Packaging Specialties, Inc has three strategically placed printing locations in the U.S. Each plant features state of the art PCMC 10 color presses and other presses that supply over 27 different industries with the highest quality printed films available. PSI opened the Burley plant to serve customers in Western Canada, the Western United States, and Mexico. The Idaho facility has printing capabilities for processed images on ten color presses with a max width of 49” and 48” repeats.
PSI makes familiar food packaging products that have unfamiliar names such as VFFS Film, Bundle Film, Tray Pack Film, and Specialty Film. PSI can wrap just about any food item found in a typical grocery store. The company provides sustainable solutions that are fiscally and environmentally responsible. PSI strives to efficiently and responsibly manage all current and future resources, assets, and influence to bring beneficial products to its customers, the community, and the environment.
The Burley, Idaho branch of Packaging Specialties, Inc, sees itself as the bumblebee of its industry. Though the humble bumblebee was not designed to fly, the busy insect does not know this and performs admirably. PSI manages to fly successfully in the competitive world of commercial printing.
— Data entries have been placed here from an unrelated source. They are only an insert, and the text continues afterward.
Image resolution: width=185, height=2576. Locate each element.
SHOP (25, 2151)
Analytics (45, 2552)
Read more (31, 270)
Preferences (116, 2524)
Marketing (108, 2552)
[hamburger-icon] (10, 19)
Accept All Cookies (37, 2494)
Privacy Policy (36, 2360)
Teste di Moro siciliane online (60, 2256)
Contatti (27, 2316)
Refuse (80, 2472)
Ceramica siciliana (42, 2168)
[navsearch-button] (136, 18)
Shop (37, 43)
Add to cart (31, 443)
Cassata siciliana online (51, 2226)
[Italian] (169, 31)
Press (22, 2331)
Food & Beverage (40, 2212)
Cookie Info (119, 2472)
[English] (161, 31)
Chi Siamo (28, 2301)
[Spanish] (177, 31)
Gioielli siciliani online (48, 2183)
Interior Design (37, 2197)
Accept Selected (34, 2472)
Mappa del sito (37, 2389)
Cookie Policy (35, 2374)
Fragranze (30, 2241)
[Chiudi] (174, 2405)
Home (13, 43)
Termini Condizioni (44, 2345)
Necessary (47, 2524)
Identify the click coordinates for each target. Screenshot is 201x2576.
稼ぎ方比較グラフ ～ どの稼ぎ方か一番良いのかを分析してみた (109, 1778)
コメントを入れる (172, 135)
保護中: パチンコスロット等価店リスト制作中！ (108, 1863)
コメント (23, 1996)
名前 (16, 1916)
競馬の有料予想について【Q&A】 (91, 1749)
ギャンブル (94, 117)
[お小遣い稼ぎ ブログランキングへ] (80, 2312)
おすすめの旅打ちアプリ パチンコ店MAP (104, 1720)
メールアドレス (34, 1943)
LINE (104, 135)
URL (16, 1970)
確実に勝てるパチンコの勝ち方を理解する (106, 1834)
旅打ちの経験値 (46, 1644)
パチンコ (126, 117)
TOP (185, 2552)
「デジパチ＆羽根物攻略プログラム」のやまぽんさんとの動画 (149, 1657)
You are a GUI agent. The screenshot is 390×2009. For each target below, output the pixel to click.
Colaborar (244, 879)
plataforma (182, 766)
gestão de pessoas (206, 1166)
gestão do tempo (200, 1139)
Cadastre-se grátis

TechHelp honored PSI with the Fall 2014 Spirit of Continuous Innovation Award (SOCI) during a luncheon at the plant on September 11. Once per quarter, TechHelp’s governing organization, the National Institute of Standards and Technology Manufacturing Extension Partnership (NIST MEP), works with TechHelp to select and recognize an Idaho company that embodies the Spirit of Continuous Innovation that is at the heart of the NIST MEP mission. TechHelp chooses SOCI Award candidates from among the many companies the organization works with annually that create positive economic impact in the areas of sales, savings, investment, and employment. As Idaho’s Manufacturing Extension Partner and a partnership of Idaho’s three state universities, TechHelp helps Idaho companies, such as PSI, succeed through continuous product and process innovation.
See photos from the PSI Spirit of Continuous Innovation Day here.
TechHelp was instrumental in helping PSI establish more facilitators for the company’s Continuous Improvement Activities. PSI had plenty of Continuous Improvement ideas but not enough leaders to help drive the projects forward, keep the employees engaged with their ideas, or help employees take their ideas forward. “We were already committed to Lean Manufacturing when we came to Idaho,” said Plant Manager Jeff Winkles. “Being able to bring in Dave O’Connell helped us accelerate our efforts in the Burley plant.”
O’Connell provided a guideline for Lean Manufacturing and Continuous Improvement in the form of a six-month Lean Boot Camp that helped PSI team leaders understand all the key components of Lean. Participants learned how to go into the PSI facility and coach employees on their ideas.
The Boot Camp helped PSI form the most important piece of the PSI Lean puzzle; the Opportunity of Improvement Project Board. The OIP Board lists plant and process improvement ideas that were generated by the PSI workforce and that have earned the green light for funding and implementation. Placing the ideas on the Board in plain view of the entire PSI team shows that the PSI leadership group is serious about taking on the commitment and accountability of all improvement ideas. The creation of the OIP Board inspired a continuous improvement motto for the plant – “Tell me and I may forget, Show me and I may remember, Involve me and I will understand.”
PSI could not have made this Board work without TechHelp training PSI leaders to be Lean Facilitators. PSI’s Lean projects help drive up the company’s equipment efficiency which in turn helps drive up gross margins on sales. Some projects show direct dollar costs before the improvement, which becomes money saved by the company. Overall the Lean Initiative keeps the morale of PSI employees high because they know that PSI is empowering and engaging them on how to do their job easier, smarter, and quicker.
One idea that PSI turned into reality was the “BEE Hive” a comfortable classroom with state of the art AV equipment that now sits above the PSI plant floor. PSI employees came up with the idea and the name for the room and received the financial and managerial backing to make it happen. Today, PSI has a dedicated space it regularly uses to create its BEE’s, “Better Educated Employees.”
PSI wants its employees to be as successful as possible at their everyday tasks. At the same time, we want them to be efficient in how they do those tasks. Dave O’Connell of TechHelp and Idaho State University helped get PSI to this place.